Luxury vehicle maker Audi recently sent its self-driving prototype model for a 550-mile test drive from San Francisco to Las Vegas.
However, the autonomous vehicle, nicknamed “Jack,” faced some performance issues along the way that might delay its rollout to the consumer market.
According to a March 23 Motrolix article, Audi had expected the A7 Piloted Driving Concept test drive to go off without a hitch. During the drive, a piece of tumbleweed got lodged in “Jack”‘s grille, blocking one of its sensors for about 10 to 15 miles.
While the car was ultimately able to stay on course, the tumbleweed highlights a major issue faced by self-driving car developers. It’s literally impossible to program a car to perform every behavior and response possible, or to be able to anticipate unexpected events.

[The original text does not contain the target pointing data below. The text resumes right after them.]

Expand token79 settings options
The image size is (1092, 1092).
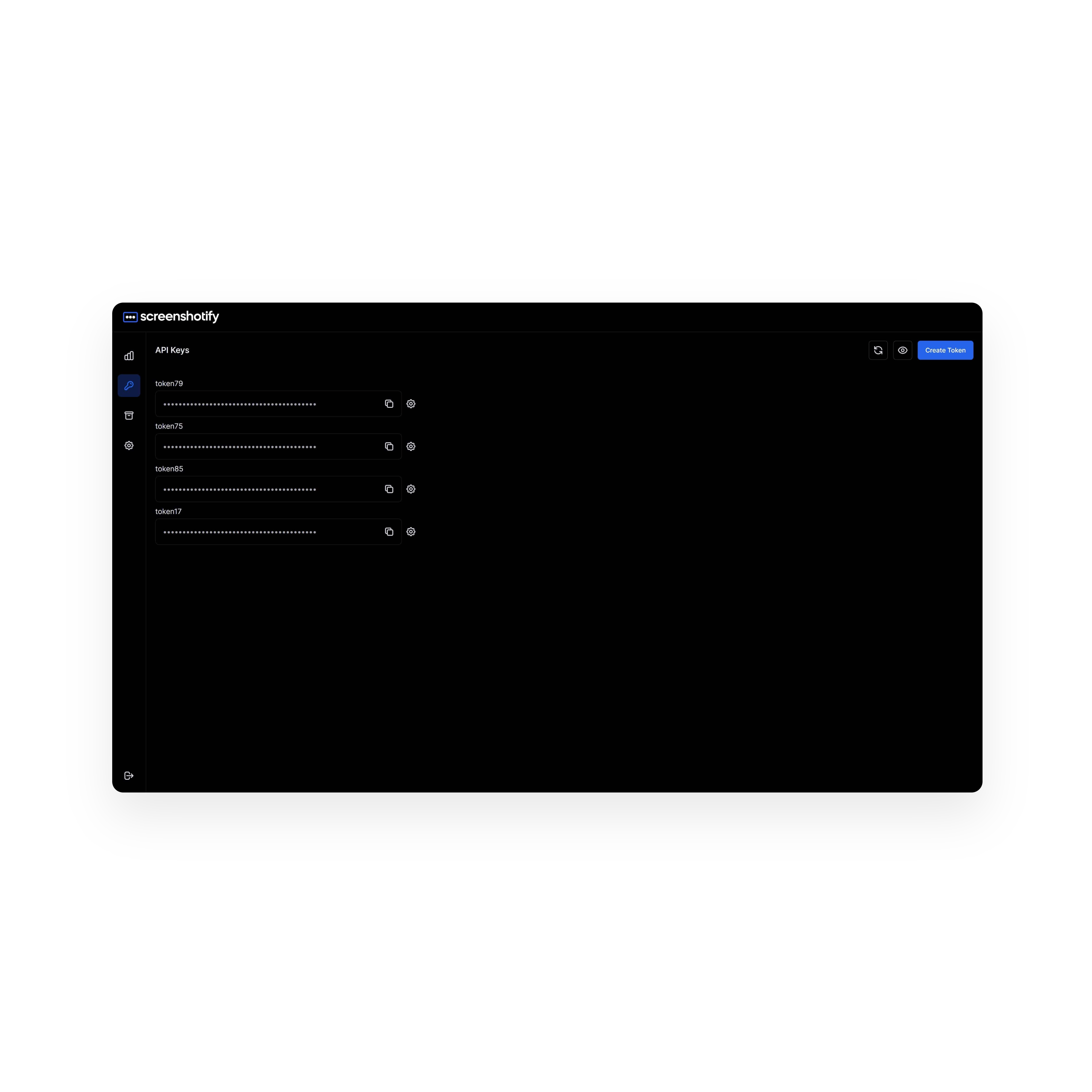click(411, 404)
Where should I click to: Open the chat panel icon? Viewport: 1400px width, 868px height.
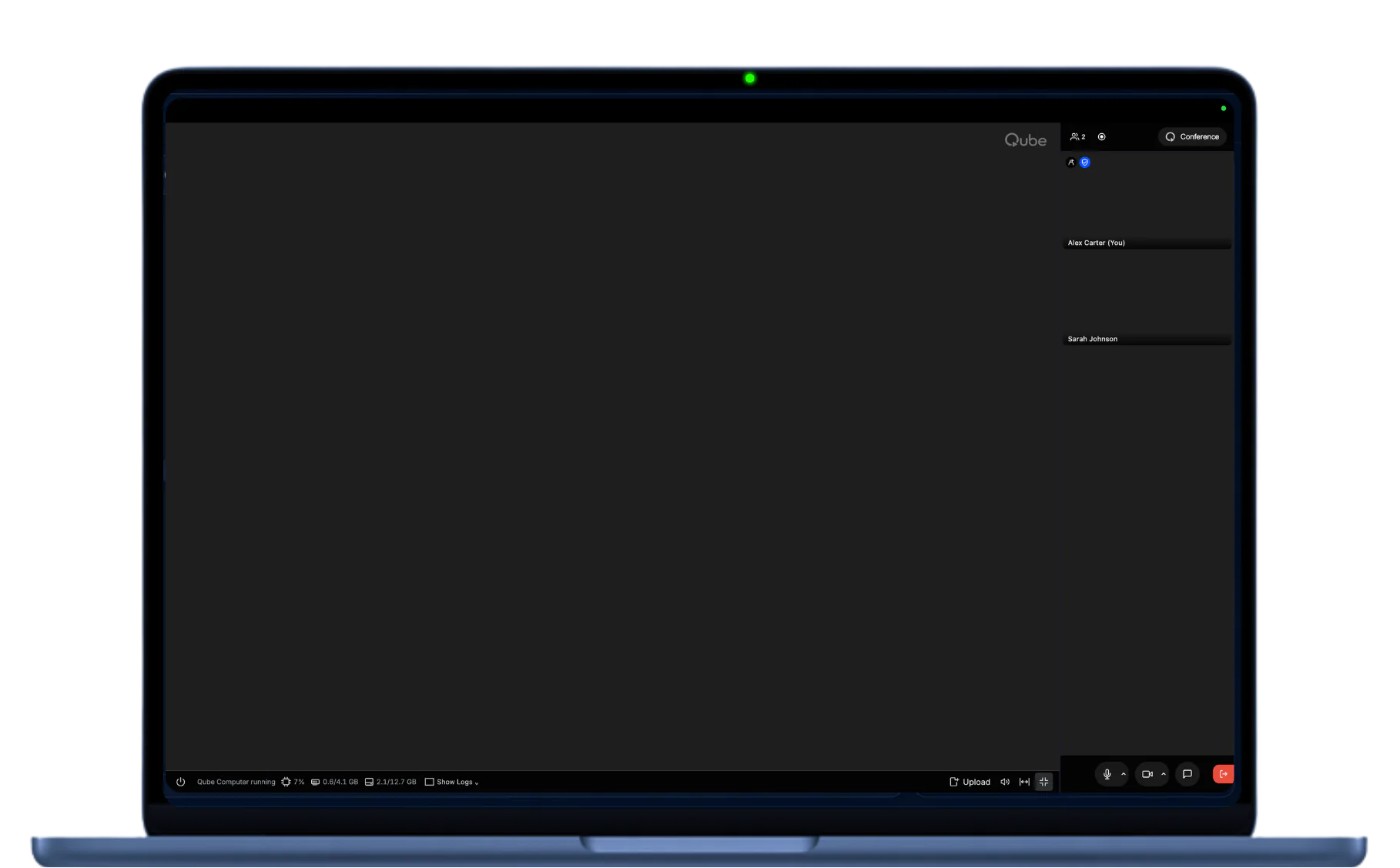(x=1187, y=774)
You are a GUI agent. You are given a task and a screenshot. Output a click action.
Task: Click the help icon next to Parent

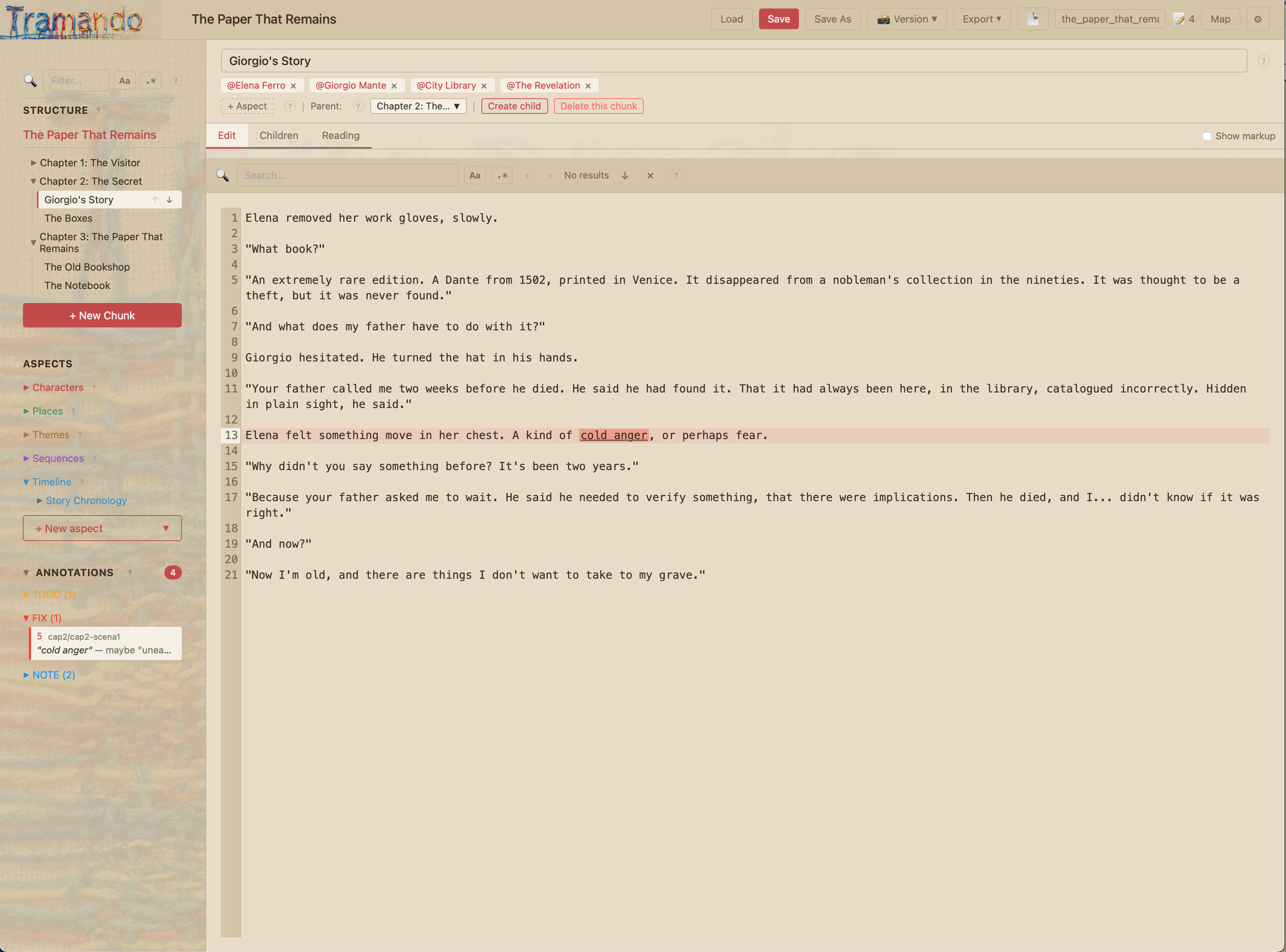tap(358, 106)
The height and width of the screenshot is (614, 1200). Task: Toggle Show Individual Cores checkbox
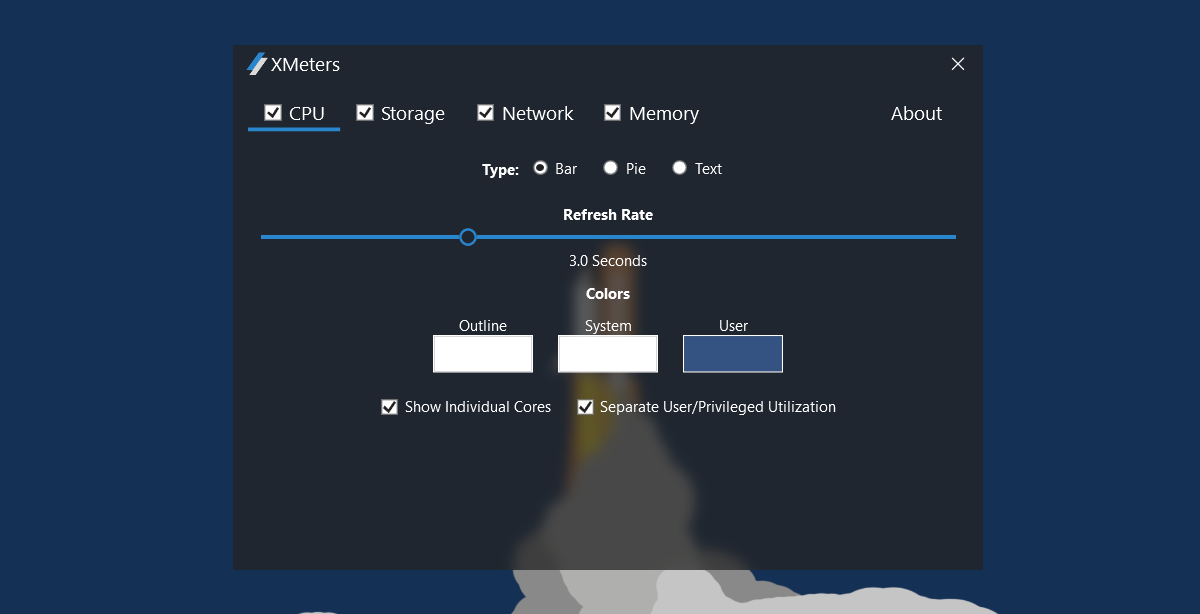pyautogui.click(x=390, y=407)
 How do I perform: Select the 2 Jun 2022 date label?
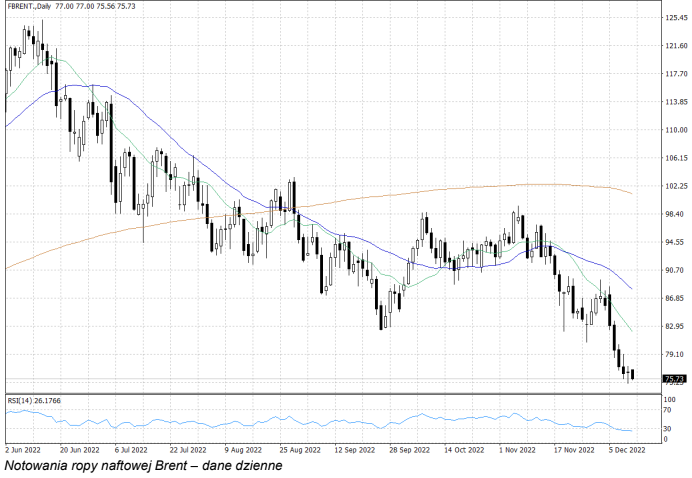(24, 451)
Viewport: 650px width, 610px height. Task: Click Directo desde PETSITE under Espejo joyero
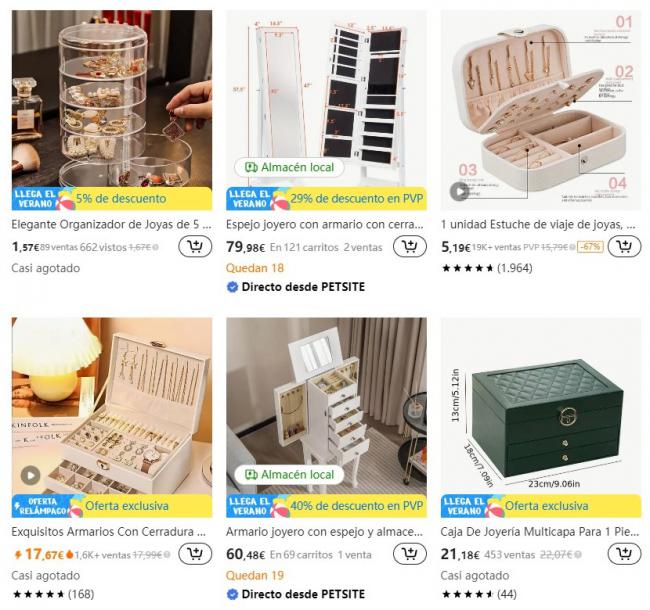tap(296, 287)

Rather than program autonomous vehicles to do every behavior possible, Jen-Hsun Huang, CEO of software company Nvidia Corp., explained that programmers are now working to instill a sense of “deep learning” into these cars, making their computers function more similarly to the human brain, learning continuously the more they’re used.
Nvidia Corp., a company whose clients include Audi and Tesla, plans to introduce its first autonomous vehicle computer outfitted with this “deep learning technology” sometime this May. The Drive PX automotive computer will cost approximately $10,000, Automotive News reports.
It’s far from being the only company to embrace deep learning. Israel-based Mobileye’s EyeQ3 chips, which are used for automatic braking, will now include deep learning technology as well as more traditional algorithms. On February 6, Microsoft announced that its supercomputer was the first ever to beat a human at recognizing some 1.5 million images from a database.
With this technology, cars could soon be better than even humans at detecting obstacles and obstructions like baby deer — or even tumbleweeds.